Successful prosecution of recruitment firm boss who failed to pay worker
The prosecution was brought against Andrew Hayter by the Employment Agency Standards (EAS) Inspectorate, part of the Department for Business, Innovation and Skills, and was heard at Oxford Magistrates Court.
The complainant, Victor Apiafi, a hydrographic surveyor of Plymouth, began work through WHG Offshore in 2011, but experienced pay problems towards the end of 2012. WHG Offshore went into administration in December 2012 after one of its customers, for whom Mr Apiafi worked, went into liquidation and was unable to pay WHG Offshore money owed.
At this point the complainant was owed around £15,000 in unpaid wages. Attempts were made by EAS to resolve the failed payments and avoid a court hearing but no payments were made.
In court on 27 January, Mr Hayter pleaded guilty to two charges in relation to the non-payment of wages, with a further charge withdrawn.
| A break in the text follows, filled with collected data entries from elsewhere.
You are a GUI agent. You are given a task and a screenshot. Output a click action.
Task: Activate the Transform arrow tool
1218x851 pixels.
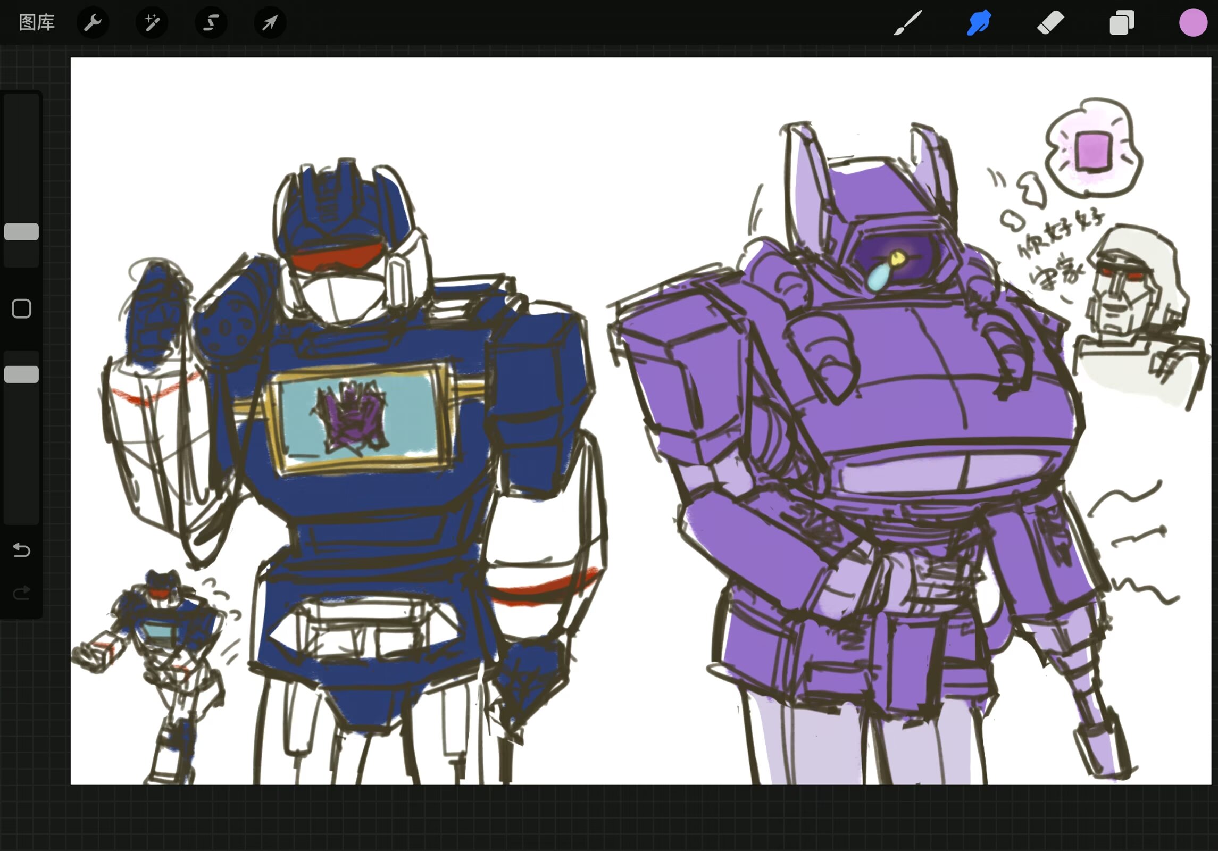point(270,22)
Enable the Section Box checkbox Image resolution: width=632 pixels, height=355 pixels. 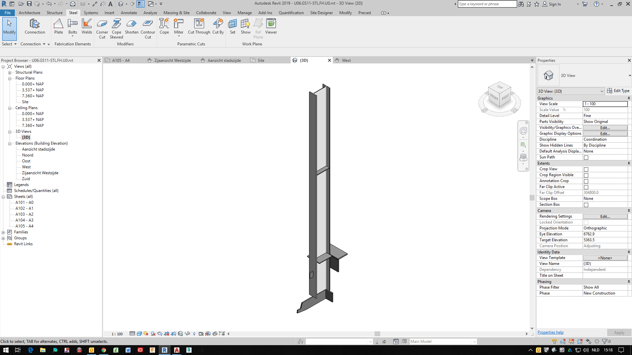pyautogui.click(x=586, y=204)
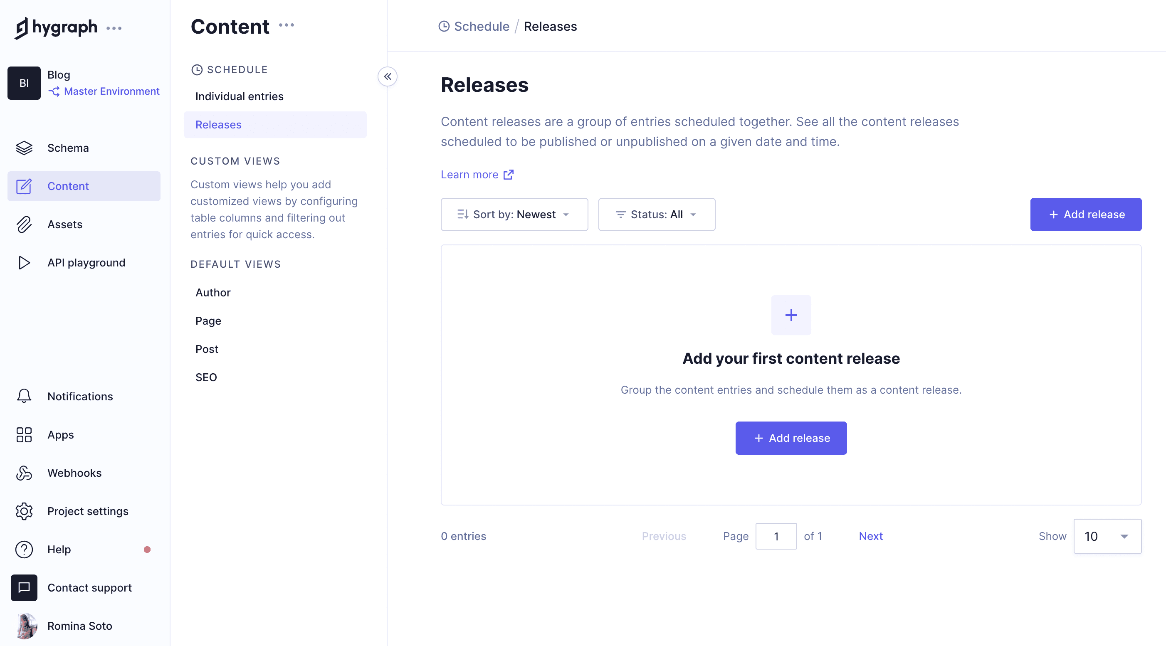1166x646 pixels.
Task: Open Contact support chat icon
Action: pos(24,588)
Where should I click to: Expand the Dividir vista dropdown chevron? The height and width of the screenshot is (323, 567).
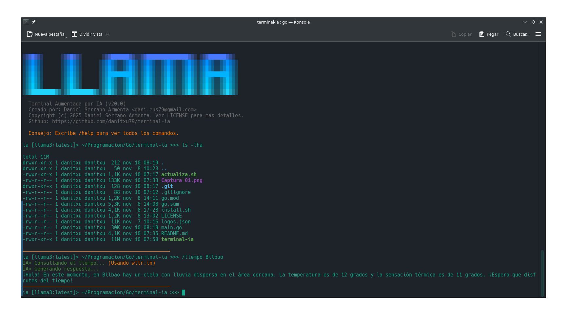click(108, 34)
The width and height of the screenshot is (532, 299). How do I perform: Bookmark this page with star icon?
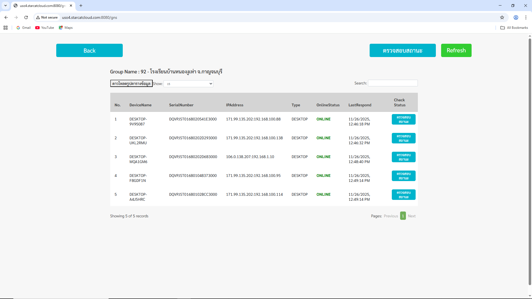pos(502,17)
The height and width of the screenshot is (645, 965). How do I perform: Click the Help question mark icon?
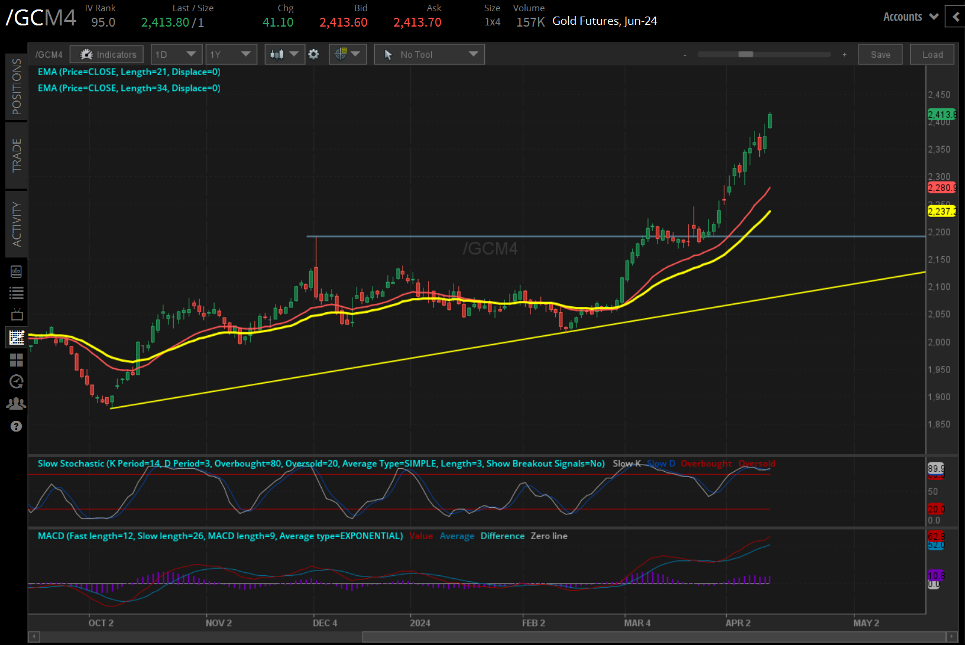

He had previously pleaded guilty to three charges concerning the terms of contract between WHG Offshore and the complainant not being compliant with the current legislation. The court imposed fines totaling £600, with a victim surcharge of £15. Mr Hayter was also ordered to pay £6500 in compensation to the complainant, as well as a contribution of £5000 towards legal costs.
Employment Relations Minister, Jo Swinson, said, “It is totally unacceptable for an employment business to withhold payment to a work-seeker, who completes his side of the agreement by completing the work he was asked to undertake.
“This outcome should remind employment firms that they cannot simply decide not to pay a work-seeker because they haven’t been paid by the hiring company. It also shows we will take the strongest form of action where appropriate and should serve as a warning to anyone who abuses their position.
“A well run flexible private recruitment sector plays an important role in ensuring that the UK’s labour market works effectively. It is essential that employment agencies operate within the law.”